This unique memoir is heartbreakingly poignant in its careful examination of the cycles of loss and grief that ultimately define life. Grief, however, does not entirely define it. Readers also find poems influenced by pop culture, the author’s Jewish identity, and Southern Californian culture. The author also bravely shares their experiences of navigating the superficial ideal society created for women that caused so many to embark on endless dieting trends and succumb to eating disorders. Music holds a paramount role in the text, and many of the poems lend a nod to unforgettable musicians like Jerry Garcia, Peter Frampton, Roger Daltrey, and Robert Plant.
Making the collection successful is its unique structure, which balances poetry and poetically written essays to form a tale of personal vulnerability and a life lived vividly. Many of the poems and essays are centered on the author’s experiences of growing up in an observant Jewish family, and she frequently describes being “raised in a milk-without-meat kosher household.” Food culture was not only integral to the author’s familial recollections, but also her recollections of Southern California. She writes, “I ate my way through the Valley: chocolate sodas, greasy cheeseburgers and salty fries at Fire Brigade.” The book’s focus on food culture and its importance in social gatherings, nonetheless, is small compared to one brief confession the author makes in “Stuffed”: “I ate to fill a blank, one I felt in the form of a gaping hole I couldn’t name.” Emotional eating and its consequences are also key themes in essays like “The Beautiful Ugly.” In this essay, the author suggests, “The ideal beauty of the era was slender and tan with big boobs and long, flowing hair, preferably blonde.” The author states, “I was a Synagogue girl; pale, flat, and chubby.” The essay explores how diet and exercise culture influenced girls as young as fourteen years old and how an inability to attain the superficial ideal frequently led to depression, eating disorders, drug and substance addictions, and even suicide.
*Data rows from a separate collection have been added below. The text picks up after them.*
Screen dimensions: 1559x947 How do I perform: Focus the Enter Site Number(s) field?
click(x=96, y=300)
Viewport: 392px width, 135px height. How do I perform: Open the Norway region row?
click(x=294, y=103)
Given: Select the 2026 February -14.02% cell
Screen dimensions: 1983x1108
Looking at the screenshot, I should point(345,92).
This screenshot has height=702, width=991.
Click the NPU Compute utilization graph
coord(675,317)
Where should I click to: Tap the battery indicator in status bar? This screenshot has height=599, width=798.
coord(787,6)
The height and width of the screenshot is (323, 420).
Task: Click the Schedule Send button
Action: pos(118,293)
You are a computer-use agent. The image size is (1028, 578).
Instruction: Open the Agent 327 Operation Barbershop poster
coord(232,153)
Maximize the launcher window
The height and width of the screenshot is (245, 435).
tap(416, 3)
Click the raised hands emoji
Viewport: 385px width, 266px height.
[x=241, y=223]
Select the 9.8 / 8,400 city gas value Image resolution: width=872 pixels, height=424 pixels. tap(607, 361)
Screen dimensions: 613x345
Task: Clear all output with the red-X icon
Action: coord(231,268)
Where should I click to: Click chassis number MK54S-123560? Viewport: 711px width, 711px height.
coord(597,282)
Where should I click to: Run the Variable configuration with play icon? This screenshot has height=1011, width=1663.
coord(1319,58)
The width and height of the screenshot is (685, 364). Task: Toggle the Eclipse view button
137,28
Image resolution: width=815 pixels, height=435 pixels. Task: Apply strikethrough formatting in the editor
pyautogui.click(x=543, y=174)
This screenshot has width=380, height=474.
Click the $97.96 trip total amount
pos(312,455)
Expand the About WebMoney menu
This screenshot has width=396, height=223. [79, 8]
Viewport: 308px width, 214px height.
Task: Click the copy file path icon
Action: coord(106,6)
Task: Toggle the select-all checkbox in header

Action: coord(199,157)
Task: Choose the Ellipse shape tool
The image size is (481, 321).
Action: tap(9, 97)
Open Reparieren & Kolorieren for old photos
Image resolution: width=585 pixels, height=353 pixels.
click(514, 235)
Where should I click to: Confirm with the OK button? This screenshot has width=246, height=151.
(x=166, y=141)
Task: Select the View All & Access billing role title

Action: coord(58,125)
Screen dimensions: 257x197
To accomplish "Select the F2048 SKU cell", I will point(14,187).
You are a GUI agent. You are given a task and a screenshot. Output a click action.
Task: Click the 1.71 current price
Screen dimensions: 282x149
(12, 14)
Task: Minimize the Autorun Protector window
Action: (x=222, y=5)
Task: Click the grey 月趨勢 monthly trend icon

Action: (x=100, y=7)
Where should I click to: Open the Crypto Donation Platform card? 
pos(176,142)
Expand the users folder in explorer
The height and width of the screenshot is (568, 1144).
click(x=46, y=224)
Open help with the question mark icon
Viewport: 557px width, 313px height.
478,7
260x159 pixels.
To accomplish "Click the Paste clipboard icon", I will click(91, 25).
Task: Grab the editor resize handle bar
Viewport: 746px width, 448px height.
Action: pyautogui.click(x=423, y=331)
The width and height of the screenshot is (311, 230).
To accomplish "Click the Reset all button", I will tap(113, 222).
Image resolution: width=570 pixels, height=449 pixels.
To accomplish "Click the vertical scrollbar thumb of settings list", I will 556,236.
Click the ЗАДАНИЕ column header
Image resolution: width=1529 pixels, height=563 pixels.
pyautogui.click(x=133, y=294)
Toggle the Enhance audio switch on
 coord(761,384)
As the collection progresses, readers discover painful poems and essays detailing the deaths of the author’s father and then the author’s husband. The book’s eponymous poem is a poignant one, detailing the missing persons report the speaker filed in hopes of finding her husband. The poem “Souvenirs and Evidence” reveals that the speaker’s husband perished in a skiing accident. The speaker receives a “Zip-Loc of belongings” that includes a “taxi wallet, damp / from melted snow with twelve, crisp hundred-dollar bills.” The attention to detail given about the material items obtained by the rescuers is clinical and described so vividly that readers can see the items. The details allow readers to enter the speaker’s shock and loss. What this collection adeptly captures is grief and loss’ ebb and flow in each and every life. Though intimately personal, these poems speak to a wider audience and develop a clear universality because of how carefully they explore these subjects. However, what these poems also assert is that these cycles end, but everyone must travel through them at their own pace and recognize when the cycles are ending so that life can continue. The poems in this book will invite readers to explore not only the traumatic moments that have reshaped their lives profoundly but also to appreciate and memorialize the happy, joyful events, even the simple ones, like sharing a joke with one’s father or significant other, occasions people are so quick to forget.